WORK REQUIRED. Reproduce each of the entries below line for line, keeping every character unchanged.

DATA FOR THIS TASK.
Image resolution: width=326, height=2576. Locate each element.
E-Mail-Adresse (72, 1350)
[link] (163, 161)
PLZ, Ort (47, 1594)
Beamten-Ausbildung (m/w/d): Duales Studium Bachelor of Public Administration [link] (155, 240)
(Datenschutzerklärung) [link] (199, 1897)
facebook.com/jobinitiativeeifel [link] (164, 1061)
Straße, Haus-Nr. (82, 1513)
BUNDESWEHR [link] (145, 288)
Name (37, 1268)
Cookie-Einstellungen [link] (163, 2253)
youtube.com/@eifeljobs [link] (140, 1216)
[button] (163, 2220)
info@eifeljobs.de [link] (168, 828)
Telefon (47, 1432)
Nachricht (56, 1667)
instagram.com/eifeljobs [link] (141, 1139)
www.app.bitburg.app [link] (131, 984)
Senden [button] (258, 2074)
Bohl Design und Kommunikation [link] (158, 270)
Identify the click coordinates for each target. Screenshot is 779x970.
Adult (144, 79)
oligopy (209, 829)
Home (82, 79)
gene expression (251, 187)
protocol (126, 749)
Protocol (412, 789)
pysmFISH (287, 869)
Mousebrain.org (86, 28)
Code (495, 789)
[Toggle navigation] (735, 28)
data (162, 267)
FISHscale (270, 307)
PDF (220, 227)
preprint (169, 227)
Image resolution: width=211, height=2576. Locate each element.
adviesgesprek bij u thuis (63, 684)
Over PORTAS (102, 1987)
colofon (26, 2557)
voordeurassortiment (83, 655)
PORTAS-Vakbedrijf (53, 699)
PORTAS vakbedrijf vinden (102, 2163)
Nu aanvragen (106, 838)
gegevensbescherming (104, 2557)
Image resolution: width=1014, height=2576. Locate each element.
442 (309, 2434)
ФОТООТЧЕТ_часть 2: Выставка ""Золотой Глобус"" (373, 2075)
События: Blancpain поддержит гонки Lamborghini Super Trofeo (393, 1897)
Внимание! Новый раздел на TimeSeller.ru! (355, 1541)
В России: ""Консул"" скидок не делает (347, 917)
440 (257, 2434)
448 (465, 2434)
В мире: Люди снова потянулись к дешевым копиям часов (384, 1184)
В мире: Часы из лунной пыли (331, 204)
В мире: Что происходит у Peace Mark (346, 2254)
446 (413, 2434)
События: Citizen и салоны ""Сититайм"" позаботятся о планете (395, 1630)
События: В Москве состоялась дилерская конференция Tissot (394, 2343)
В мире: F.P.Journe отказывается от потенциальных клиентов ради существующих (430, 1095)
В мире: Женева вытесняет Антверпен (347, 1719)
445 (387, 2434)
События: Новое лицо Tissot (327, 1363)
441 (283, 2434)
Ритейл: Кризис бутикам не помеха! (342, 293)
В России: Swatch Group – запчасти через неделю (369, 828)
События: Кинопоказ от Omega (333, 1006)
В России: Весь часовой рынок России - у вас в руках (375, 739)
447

OUTPUT FOR THIS TASK.
Image resolution: width=326, height=2576. Locate each element.
E-Mail-Adresse (72, 1350)
[link] (163, 161)
PLZ, Ort (47, 1594)
Beamten-Ausbildung (m/w/d): Duales Studium Bachelor of Public Administration [link] (155, 240)
(Datenschutzerklärung) [link] (199, 1897)
facebook.com/jobinitiativeeifel [link] (164, 1061)
Straße, Haus-Nr. (82, 1513)
BUNDESWEHR [link] (145, 288)
Name (37, 1268)
Cookie-Einstellungen [link] (163, 2253)
youtube.com/@eifeljobs [link] (140, 1216)
[button] (163, 2220)
info@eifeljobs.de [link] (168, 828)
Telefon (47, 1432)
Nachricht (56, 1667)
instagram.com/eifeljobs [link] (141, 1139)
www.app.bitburg.app [link] (131, 984)
Senden [button] (258, 2074)
Bohl Design und Kommunikation [link] (158, 270)
Identify the click coordinates for each target. Screenshot is 779x970.
Adult (144, 79)
oligopy (209, 829)
Home (82, 79)
gene expression (251, 187)
protocol (126, 749)
Protocol (412, 789)
pysmFISH (287, 869)
Mousebrain.org (86, 28)
Code (495, 789)
[Toggle navigation] (735, 28)
data (162, 267)
FISHscale (270, 307)
PDF (220, 227)
preprint (169, 227)
Image resolution: width=211, height=2576. Locate each element.
adviesgesprek bij u thuis (63, 684)
Over PORTAS (102, 1987)
colofon (26, 2557)
voordeurassortiment (83, 655)
PORTAS-Vakbedrijf (53, 699)
PORTAS vakbedrijf vinden (102, 2163)
Nu aanvragen (106, 838)
gegevensbescherming (104, 2557)
Image resolution: width=1014, height=2576. Locate each element.
442 (309, 2434)
ФОТООТЧЕТ_часть 2: Выставка ""Золотой Глобус"" (373, 2075)
События: Blancpain поддержит гонки Lamborghini Super Trofeo (393, 1897)
Внимание! Новый раздел на TimeSeller.ru! (355, 1541)
В России: ""Консул"" скидок не делает (347, 917)
440 (257, 2434)
448 (465, 2434)
В мире: Люди снова потянулись к дешевым копиям часов (384, 1184)
В мире: Часы из лунной пыли (331, 204)
В мире: Что происходит у Peace Mark (346, 2254)
446 (413, 2434)
События: Citizen и салоны ""Сититайм"" позаботятся о планете (395, 1630)
События: В Москве состоялась дилерская конференция Tissot (394, 2343)
В мире: F.P.Journe отказывается от потенциальных клиентов ради существующих (430, 1095)
В мире: Женева вытесняет Антверпен (347, 1719)
445 (387, 2434)
События: Новое лицо Tissot (327, 1363)
441 (283, 2434)
Ритейл: Кризис бутикам не помеха! (342, 293)
В России: Swatch Group – запчасти через неделю (369, 828)
События: Кинопоказ от Omega (333, 1006)
В России: Весь часовой рынок России - у вас в руках (375, 739)
447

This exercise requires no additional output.